Análisis

josé maría vinardell

Cuatro metros cuadrados

"Ojalá yo fuera como el sándalo que, al herirme tú, diera un aroma". Rabindranath Tagore

Pensé que la película de Pasolini, Saló, quedaría como un manifiesto único de hasta dónde puede llegar la maldad del hombre. La presentó precisamente como un testimonio de lo mismo, aunque habría que reconocerlo con una cierta complacencia, pues nunca dejó de ser un provocador. Tampoco acabo de comprender qué pretendía Nietzsche cuando planteó Más allá del bien y del mal, haciendo zozobrar los márgenes de la conducta del hombre y que Liliana Cavani llevó con tanto éxito a la pantalla. Se sabe cómo los últimos años del filósofo fueron insufriblemente amenazados por la vesania de su adoratriz Lou Andreas Salomé, junto con la veneración casi incestuosa de su posesiva hermana. Y cómo Nietzsche acabó sus días abrazando a un caballo vapuleado una tarde en una plaza de Turín.
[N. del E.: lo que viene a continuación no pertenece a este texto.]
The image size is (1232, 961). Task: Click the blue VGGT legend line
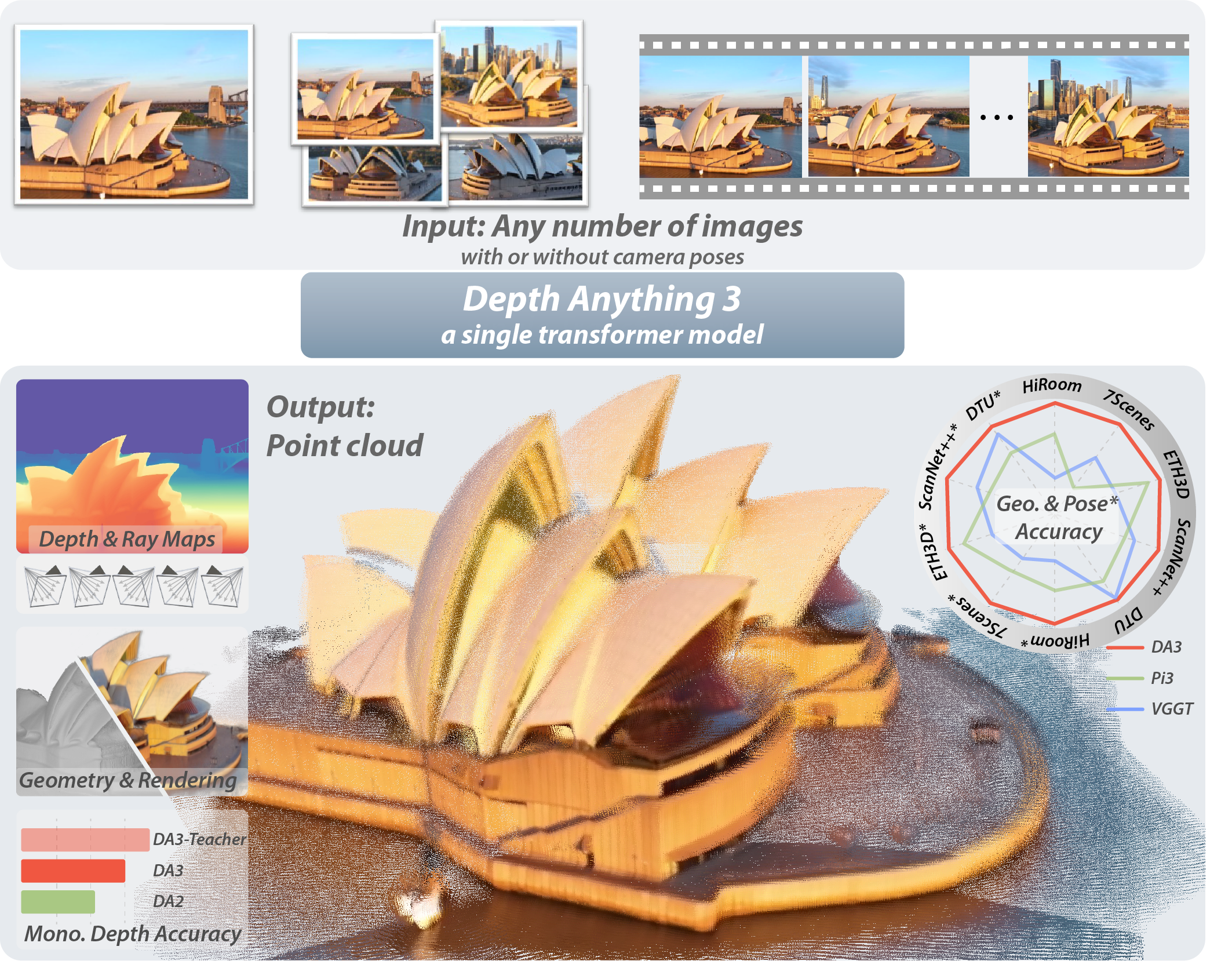(1125, 709)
He pasado diez días en la planta séptima del hospital de San Rafael. A este lado de la TV el Bien que es 'diffusivum sui', se ha venido derramando días y noches, y allí todo ha sido cariño y entrega. Pero si reparamos lo que presenta el otro lado de la pantalla, todo resulta más desolador. Filmes, filmes americanos, violentos, interminables en los que nunca falta dolor, desolación y la muerte inútil. El mal requiere para su expansión praderas infinitas y cabalgadas. Pero a este lado del televisor solo hacen falta cuatro metros cuadrados donde nazca el milagro del amor de estas personas de la séptima planta. La otra tarde vi continuadas llanuras y cabalgadas de la Paramount, y como remate final un film de Tarantino, Pulp Fiction. "La paz del anochecer debe ser guardada y protegida" -decía Paul Mauriac.

Donde los míseros venden sus miserias, el encantador equipo de San Rafael venda con amor sus miserias. Cuanta más buena es el alma de un hombre, menos sospecha la maldad de los otros. Tengo el presentimiento de que estos ángeles, cumplidos sus anhelos, llegarán a las alturas ingrávidos, arracimados, descarnados como los fugados hijos de Gustav Doré. Pues creyeron que ya todo estaba arreglado. Pero aún queda mucho por hacer, porque en estos cuatro metros cuadrados sigue habiendo mucho dolor y mucho amor.